In popular music, interpolation (also called a replayed sample) refers to using a melody—or portions of a melody (often with modified lyrics)—from a previously recorded song but re-recording the melody instead of sampling it. Interpolation is often used when the artist or label who owns the piece of music declines to license the sample, or if licensing the piece of music is considered too costly.

Interpolation examples

Interpolation is prevalent in many genres of popular music; early examples are the Beatles interpolating "La Marseillaise" and "She Loves You", among three other interpolations in the 1967 song "All You Need Is Love", and Lyn Collins interpolating lyrics from the 5 Royales' "Think" in her similarly titled 1972 song "Think (About It)".

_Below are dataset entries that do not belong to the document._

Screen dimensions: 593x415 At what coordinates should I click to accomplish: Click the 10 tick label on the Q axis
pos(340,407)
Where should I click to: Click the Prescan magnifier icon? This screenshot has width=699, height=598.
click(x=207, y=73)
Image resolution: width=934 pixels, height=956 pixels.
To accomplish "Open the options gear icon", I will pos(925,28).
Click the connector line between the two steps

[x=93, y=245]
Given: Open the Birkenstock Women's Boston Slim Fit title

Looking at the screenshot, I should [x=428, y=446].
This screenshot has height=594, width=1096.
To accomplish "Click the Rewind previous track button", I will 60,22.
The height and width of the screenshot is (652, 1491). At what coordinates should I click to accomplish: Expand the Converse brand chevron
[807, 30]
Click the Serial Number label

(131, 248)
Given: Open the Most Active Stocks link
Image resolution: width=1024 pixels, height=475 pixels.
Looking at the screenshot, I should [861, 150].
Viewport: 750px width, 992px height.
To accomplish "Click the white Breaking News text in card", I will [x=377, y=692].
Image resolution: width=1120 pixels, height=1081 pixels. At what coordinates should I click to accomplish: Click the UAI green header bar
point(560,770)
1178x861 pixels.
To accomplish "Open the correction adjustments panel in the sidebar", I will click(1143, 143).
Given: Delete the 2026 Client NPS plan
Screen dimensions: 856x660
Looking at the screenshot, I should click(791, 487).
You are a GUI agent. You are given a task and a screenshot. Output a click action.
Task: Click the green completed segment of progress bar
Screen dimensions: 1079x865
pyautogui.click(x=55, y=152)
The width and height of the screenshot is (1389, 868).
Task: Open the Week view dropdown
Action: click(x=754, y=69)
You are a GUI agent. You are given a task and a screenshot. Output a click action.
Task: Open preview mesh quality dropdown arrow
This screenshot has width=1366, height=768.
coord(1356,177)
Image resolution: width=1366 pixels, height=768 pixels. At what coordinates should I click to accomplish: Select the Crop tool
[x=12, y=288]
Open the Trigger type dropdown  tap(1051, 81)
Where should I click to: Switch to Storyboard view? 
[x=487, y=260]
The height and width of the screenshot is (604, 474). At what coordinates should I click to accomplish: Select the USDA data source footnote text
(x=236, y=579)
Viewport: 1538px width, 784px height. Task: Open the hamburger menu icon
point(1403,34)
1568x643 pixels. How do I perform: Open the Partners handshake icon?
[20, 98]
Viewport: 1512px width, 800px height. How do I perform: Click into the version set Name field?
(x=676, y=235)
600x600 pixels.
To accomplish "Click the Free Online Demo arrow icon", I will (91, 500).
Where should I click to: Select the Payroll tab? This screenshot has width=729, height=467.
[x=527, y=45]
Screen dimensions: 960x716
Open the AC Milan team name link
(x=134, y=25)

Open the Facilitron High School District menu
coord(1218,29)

One genre where interpolating (as well as sampling) is highly prevalent is hip hop music; prominent examples include Stevie Wonder's "Pastime Paradise" interpolated in Coolio's hit song "Gangsta's Paradise", and Sting's "Shape of My Heart" interpolated in Juice WRLD's 2018 hit "Lucid Dreams".

In pop music, notable examples include Anne-Marie's "2002" which interpolates lyrics from six songs, Portugal. The Man's "Feel It Still" which interpolates the Marvelettes' 1961 hit "Please Mr. Postman" and "Bad Liar" by Selena Gomez which interpolates the bassline of "Psycho Killer" by new wave band Talking Heads.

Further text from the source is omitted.